The discipline responses that I could add to my repertoire are those from Creative Writing, World Languages, and Music. The Creative Writing response (“Slow Down, Pause, Reflect”) encourages mindfulness: “I challenged myself not to take pictures with my phone. I decided that if I saw something worthy of memory, I would stop, gaze, and create a simile of what I saw to really take in what I was seeing” (Moffett, p. 19). Living in the moment, taking the time to appreciate what is happening and how you feel about it, is both calming and centering—responses that I could really use right now.

The response from World Languages is to “Learn How Another Culture Responds to Crises.”  Bo-Kyung Kim Kirby writes, “As adults, we can still learn much about a culture through our own effort, and we can see how language mirrors and supports group versus individual responses to crises. When you know another language, you can critique your own and your culture’s response. You can see there is another way” (p. 103). As I struggle with the overindulged individualistic attitude of my own culture, I can take a page from the playbooks of other cultures and see how they manage to live through an emergent situation.

From the discipline of Music, I can learn how to use music as therapy as well as entertainment: “Music and other creative art therapies allow emotions to surface slowly, giving the left brain the time and ability to process trauma and grief into a narrative, thus allowing the subject to move toward acceptance” (Vest, p. 67).

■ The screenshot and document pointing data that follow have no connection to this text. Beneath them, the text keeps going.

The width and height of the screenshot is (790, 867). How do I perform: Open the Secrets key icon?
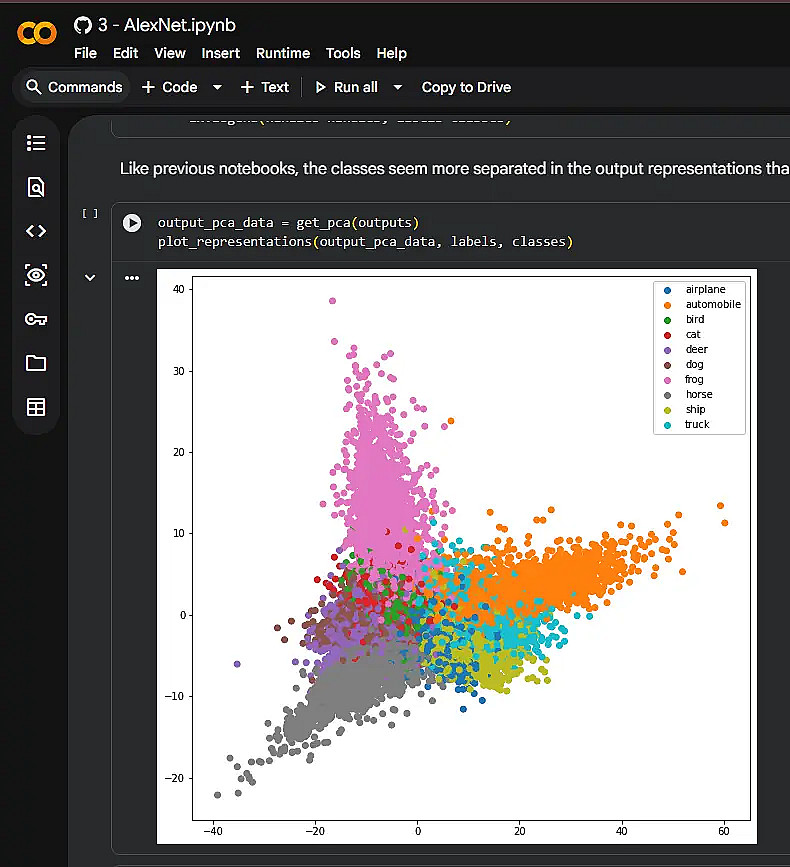tap(36, 319)
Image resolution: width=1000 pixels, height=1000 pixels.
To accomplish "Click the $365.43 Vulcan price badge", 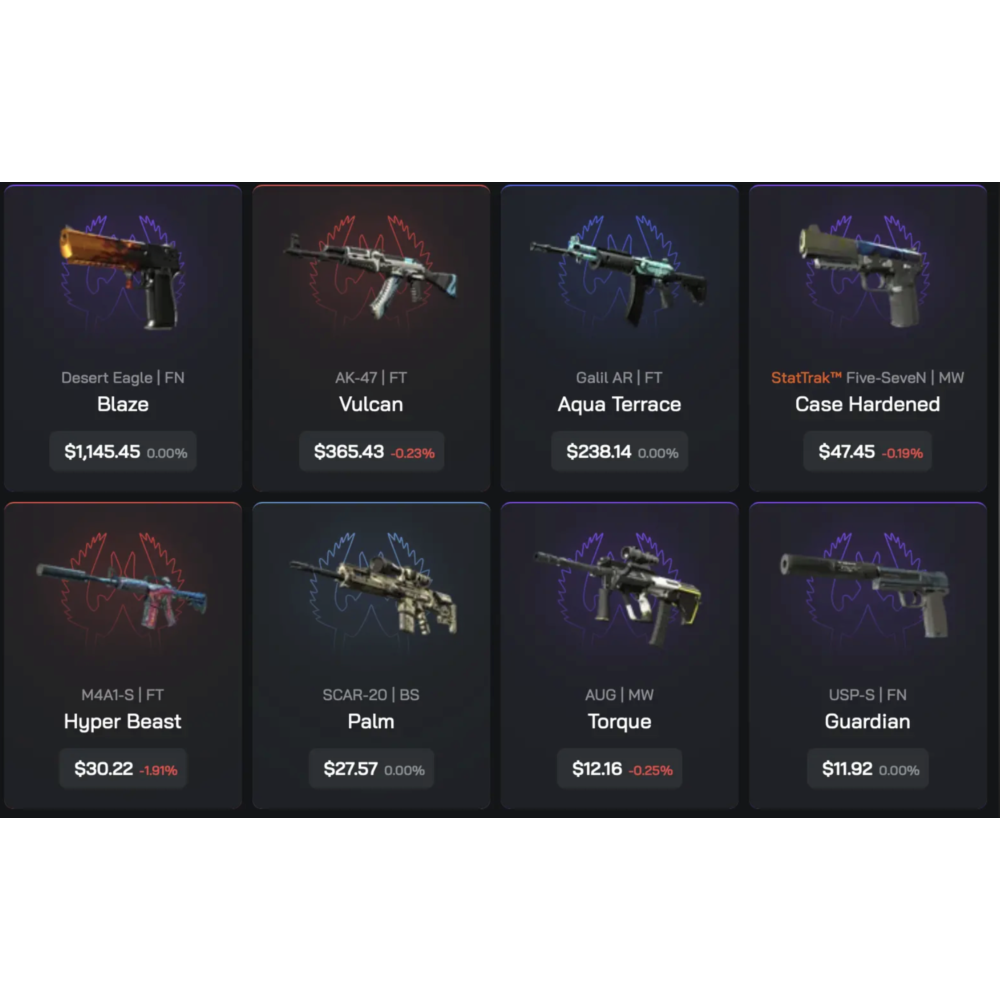I will coord(372,452).
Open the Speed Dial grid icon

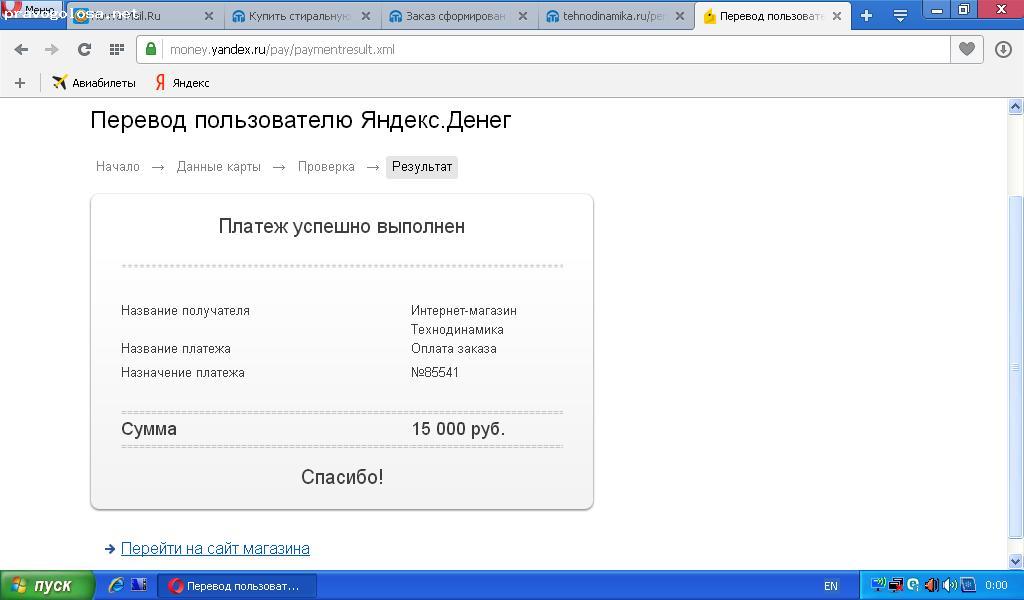[116, 49]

I do believe that this assignment has helped me to find ways in which to respond to the pandemic that will keep me healthy as well as protect the communities in which I live, work, and go to school. Adding to my personal coping techniques based on the disciplines of Creative Writing, World Languages, and Music are certainly welcome and needed, but I would argue that learning more about how marginalized people are living through this event has been the most impactful piece for me. Inequalities in health care and in every aspect of our social and political fabric are laid bare when there is a crisis. Besides needing to address those inequalities, we need to realize that injustice affects every one of us, marginalized or not. We have seen firsthand how our personal actions impact others during this pandemic. “I am because we are, and since we are I am” is the perfect, concise sentence to frame the situation in which we find ourselves currently living (Frimpong-Mansoh, p. 75). writes: “Our humanity is interlinked, and we survive and thrive on the shoulders of one another, in mutual support. The call to action is to become humanitarians, not only in times of crisis. This call includes embracing the wisdom in a system of distributive justice, one that uplifts the vulnerable and the least advantaged in our communities.” (p. 75).

Economist Linda Dynan writes in “Behave As If You Are Contagious”: Who gets an ICU bed? Who gets personal protective equipment? Who can visit their sick or dying relatives? What about people not infected with the coronavirus who require emergency care? This frightening situation illustrates vividly how private actions and societal well-being must meet. (p. 53) Dynan illustrates how fragile our health care system inherently is and emphasizes the need for behavioral changes in how we care for ourselves and how we move around in the community in order to protect our health care resources

Reading each unique response in Ferrante and Caldeira’s book has shown me how every discipline has a part to play in responding to, surviving, and even thriving, in a pandemic. We expect responses from health care, biology, math, and politics because a virus directly impacts their wheelhouses. But the visual arts, literature, or film studies? How are they involved? Reading each discipline’s response has made clear that there is more than one way to look at a problem such as a pandemic. What is universal, though, is that every discipline, in its unique way, provides hope and a positive outlook in an otherwise bleak situation.